Devant cette réaction générale qui équivaut à une sanction sans explications, les opposants au renvoi de Mennel ont tous parlé de la nécessité du dialogue, de l’éducation pour lutter contre la théorie du complot qui est répandue à presque 80% dans toute la population française, musulmane ou pas.
Après de tels faits, on peut se demander si la France est le pays de la liberté d’expression ou si cette dernière ne se trouve pas, de plus en plus, mise à mal par les dérives de la pensée unique. Et puis, n’a-t-on pas le droit à l’erreur tant qu’on ne dépasse pas le domaine de la simple opinion? Jusqu’où peut aller la liberté de penser? Et le droit à l’insolence, à la rébellion et à la transgression, de la jeunesse?
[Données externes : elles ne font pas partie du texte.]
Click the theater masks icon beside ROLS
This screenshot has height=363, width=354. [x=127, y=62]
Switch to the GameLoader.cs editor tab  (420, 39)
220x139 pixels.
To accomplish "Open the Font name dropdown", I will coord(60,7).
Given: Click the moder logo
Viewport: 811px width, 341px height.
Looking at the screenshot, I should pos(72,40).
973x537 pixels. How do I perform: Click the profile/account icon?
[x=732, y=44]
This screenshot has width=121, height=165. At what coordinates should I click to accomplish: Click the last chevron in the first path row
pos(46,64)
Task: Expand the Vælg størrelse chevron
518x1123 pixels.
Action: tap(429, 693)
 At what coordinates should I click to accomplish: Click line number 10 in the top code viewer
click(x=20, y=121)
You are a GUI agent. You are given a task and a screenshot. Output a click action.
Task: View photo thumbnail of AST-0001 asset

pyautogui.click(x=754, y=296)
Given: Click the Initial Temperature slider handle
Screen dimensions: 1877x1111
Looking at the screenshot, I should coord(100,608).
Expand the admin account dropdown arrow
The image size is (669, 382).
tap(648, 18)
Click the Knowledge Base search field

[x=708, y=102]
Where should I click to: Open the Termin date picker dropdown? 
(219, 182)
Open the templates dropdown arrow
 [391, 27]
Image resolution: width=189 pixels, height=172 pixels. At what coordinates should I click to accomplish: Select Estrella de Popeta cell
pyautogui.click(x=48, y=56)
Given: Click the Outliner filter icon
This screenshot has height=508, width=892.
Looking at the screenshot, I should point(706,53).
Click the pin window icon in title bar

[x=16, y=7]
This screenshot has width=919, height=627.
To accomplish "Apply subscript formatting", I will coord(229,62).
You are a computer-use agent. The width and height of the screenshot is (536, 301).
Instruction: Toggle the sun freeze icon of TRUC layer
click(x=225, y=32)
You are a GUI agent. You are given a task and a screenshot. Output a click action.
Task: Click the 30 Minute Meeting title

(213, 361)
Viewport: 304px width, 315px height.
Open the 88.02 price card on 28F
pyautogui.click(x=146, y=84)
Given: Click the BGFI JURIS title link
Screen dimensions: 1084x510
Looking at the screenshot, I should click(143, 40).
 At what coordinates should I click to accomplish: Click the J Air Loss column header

Et le droit qu’elle a aussi, au pardon, au changement et à la maturation, vu que tout l’avenir est ouvert devant elle?
Certes, l’engagement militaire de la France sous la bannière de la coalition occidentale, en Libye d’abord et en Syrie ensuite, ne contribue pas à faciliter le dialogue entre les Occidentaux et les Musulmans, en France; il en est de même, des attentats répétés de Daech dans ce pays, qui ont frappé à l’aveugle, fait des victimes innocentes dans l’immédiat, mais aussi d’autres, à long terme, sur le plan social.
En effet, quel cadeau empoisonné les assassins affiliés à ce mouvement n’ont-ils pas livré aux Musulmans de France, en rendant l’intégration de ces derniers beaucoup plus difficile dans le pays d’accueil !
* Universitaire et écrivain, auteure du roman ‘‘Rupture(s)’’, Tunis, 2017.